"What are we going to do, kapitein?" he asked quietly.
"Welcome him, mynheer!" Again the sardonic smile. "Treat him to some of your fine cigars and a bottle of your best Hollands. Draw him out, make him empty his belly to us. When we have sucked him dry and drenched him with liquor we will pack him back to the Prins to tell Kapitein Enckel what fine fellows we are. To-morrow we'll receive him with all ceremony—I'll instruct him this afternoon how a resident is installed in his new post and how he must conduct himself.
"Enckel will leave here without a suspicion, Mynheer Gross will be ready to trust even his purse to us if we say the word, and we will have everything our own way as before. But s-s-st! Here he comes!" He lifted a restraining hand. "Lord, what a shoulder of beef! Silence, now, and best your manners, mynheer. Leave the talking to me."
Peter Gross walked along the kenari-tree shaded lane between the evergreen hedges clipped with characteristic Dutch primness to a perfect plane. Behind him formed a growing column of natives whose curiosity had gotten the better of their diffidence.

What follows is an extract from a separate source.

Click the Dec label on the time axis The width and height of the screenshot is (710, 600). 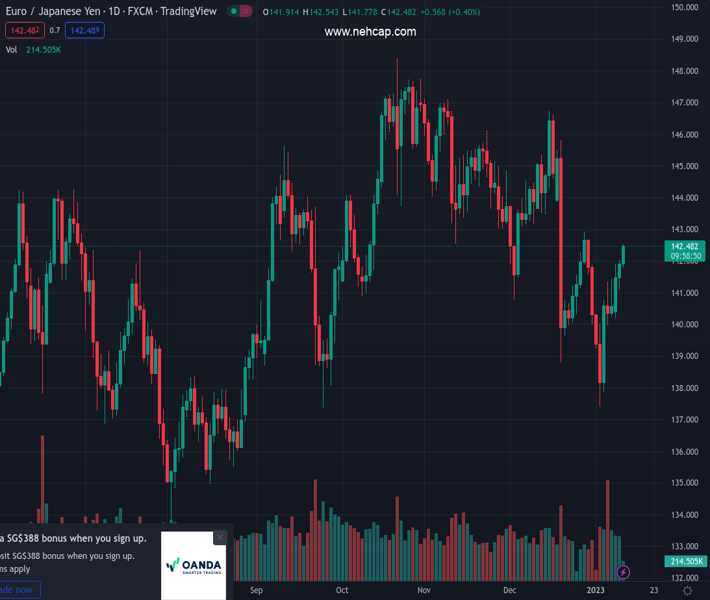pyautogui.click(x=510, y=590)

The resident's keen eyes instantly ferreted out Van Slyck and Muller in the shadows of the veranda, but he gave no sign of recognition. Mounting the steps of the porch, he stood for a moment in dignified expectancy, his calm, gray eyes taking the measure of each of its occupants.
An apprehensive shiver ran down Muller's spine as he met Peter Gross's glance—those gray eyes were so like the silent, inscrutable eyes of the stranger in de Jonge's chair whom he saw in his dream. It was Van Slyck who spoke first.
"You were looking for some one, mynheer?" he asked.
"For Mynheer Muller, the controlleur and acting resident. I think I have found him."
The mildness with which these words were spoken restored the captain's aplomb, momentarily shaken by Peter Gross's calm, disconcerting stare.
"You have a message for us?"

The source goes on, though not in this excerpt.